Does the GDPR apply to you?

Due to its extraterritorial scope, the GDPR can affect non-EU-based investment advisers and their private funds in a number of ways.  If such adviser or fund has an establishment in the EU (e.g., has subsidiaries in the EU or other offices or employees in the EU), then that establishment, and the personal data that it collects, is subject to the GDPR.  As a result, any personal data that such establishment transfers to the non-EU-based entity will be subject to the GDPR, and the non-EU-based entity will need to treat such personal data in accordance with the GDPR.

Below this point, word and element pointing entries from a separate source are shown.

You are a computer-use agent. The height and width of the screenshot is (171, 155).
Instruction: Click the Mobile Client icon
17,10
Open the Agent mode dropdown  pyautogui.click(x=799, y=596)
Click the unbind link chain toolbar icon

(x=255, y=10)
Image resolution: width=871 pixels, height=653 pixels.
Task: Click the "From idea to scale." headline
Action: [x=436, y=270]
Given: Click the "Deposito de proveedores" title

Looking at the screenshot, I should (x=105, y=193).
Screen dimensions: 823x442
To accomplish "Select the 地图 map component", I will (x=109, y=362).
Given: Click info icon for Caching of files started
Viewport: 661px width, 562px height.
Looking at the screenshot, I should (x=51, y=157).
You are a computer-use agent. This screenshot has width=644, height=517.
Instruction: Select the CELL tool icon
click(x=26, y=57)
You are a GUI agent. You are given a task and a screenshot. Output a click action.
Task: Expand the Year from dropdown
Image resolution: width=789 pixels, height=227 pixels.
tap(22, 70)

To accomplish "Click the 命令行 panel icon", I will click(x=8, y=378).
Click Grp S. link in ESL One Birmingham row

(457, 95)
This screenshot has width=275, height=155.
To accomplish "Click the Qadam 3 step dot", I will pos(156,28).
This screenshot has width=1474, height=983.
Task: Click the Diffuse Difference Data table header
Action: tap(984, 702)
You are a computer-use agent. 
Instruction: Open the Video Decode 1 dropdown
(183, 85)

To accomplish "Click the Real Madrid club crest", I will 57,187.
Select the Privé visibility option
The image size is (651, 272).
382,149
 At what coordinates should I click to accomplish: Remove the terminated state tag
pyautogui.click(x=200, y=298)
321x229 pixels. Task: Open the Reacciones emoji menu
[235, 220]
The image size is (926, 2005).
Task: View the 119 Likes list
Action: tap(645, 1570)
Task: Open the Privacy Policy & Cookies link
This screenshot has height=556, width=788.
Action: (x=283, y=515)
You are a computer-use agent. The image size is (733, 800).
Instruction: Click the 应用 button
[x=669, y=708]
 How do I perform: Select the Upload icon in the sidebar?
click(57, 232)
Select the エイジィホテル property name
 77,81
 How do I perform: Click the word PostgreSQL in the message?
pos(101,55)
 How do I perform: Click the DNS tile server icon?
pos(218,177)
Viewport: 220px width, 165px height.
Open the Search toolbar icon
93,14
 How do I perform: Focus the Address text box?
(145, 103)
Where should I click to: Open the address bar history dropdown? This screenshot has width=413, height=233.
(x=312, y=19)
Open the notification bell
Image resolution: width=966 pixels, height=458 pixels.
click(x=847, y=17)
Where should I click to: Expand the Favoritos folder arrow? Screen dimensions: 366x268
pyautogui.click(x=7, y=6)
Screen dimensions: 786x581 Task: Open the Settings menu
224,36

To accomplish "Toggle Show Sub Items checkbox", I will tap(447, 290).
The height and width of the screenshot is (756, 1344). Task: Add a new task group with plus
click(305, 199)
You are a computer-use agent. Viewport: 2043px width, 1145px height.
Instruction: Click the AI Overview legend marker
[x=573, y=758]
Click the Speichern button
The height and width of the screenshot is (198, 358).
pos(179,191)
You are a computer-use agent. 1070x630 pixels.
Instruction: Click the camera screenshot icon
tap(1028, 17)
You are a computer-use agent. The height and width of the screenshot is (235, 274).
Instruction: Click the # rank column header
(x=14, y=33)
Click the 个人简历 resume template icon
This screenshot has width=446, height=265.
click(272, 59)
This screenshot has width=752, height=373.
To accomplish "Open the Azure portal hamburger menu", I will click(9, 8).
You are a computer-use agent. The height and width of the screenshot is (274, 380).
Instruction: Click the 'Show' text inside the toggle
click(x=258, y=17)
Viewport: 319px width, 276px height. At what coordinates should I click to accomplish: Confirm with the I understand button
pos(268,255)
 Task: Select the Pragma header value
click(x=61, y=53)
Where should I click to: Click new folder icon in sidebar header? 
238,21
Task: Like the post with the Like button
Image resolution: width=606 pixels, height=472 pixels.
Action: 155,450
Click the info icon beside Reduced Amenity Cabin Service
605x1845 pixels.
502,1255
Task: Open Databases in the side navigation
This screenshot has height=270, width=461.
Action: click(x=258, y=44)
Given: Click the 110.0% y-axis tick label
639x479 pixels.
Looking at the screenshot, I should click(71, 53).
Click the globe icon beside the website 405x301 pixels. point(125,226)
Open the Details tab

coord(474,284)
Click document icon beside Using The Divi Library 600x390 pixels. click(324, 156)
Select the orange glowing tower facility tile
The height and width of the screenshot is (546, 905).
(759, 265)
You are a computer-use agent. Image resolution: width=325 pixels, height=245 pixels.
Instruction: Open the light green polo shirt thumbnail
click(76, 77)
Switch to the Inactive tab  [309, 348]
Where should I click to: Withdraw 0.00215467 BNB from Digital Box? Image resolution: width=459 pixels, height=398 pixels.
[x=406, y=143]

Even if a non-EU-based investment adviser or private fund has no establishment in the EU, it can still be subject to the GDPR if it offers goods or services to individuals in the EU or monitors the behavior of individuals in the EU.  An investment adviser or fund may be considered to be offering goods or services to individuals in the EU if its offering of fund interests or investment advisory services somehow targets EU investors or clients.  There are a number of factors that are taken into consideration to determine if a company is targeting the EU.  Among the factors most relevant for an investment adviser or fund are whether its marketing materials are intended for EU-located investors or clients (e.g., with specific materials or offering legends geared towards Dutch investors, German investors, investors generally located in the European Economic Area (EEA), etc.) and if it conducts a road show in Europe specifically to attract EU-located investors or clients.  More nuanced factors can also play a part, though, including whether the adviser or fund provides information to investors or clients in languages used in EU jurisdictions (e.g., French, German, etc.), uses websites that have domain names that are registered in EU jurisdictions (e.g., "") and enables investors to see the performance of their investments denominated in European currencies.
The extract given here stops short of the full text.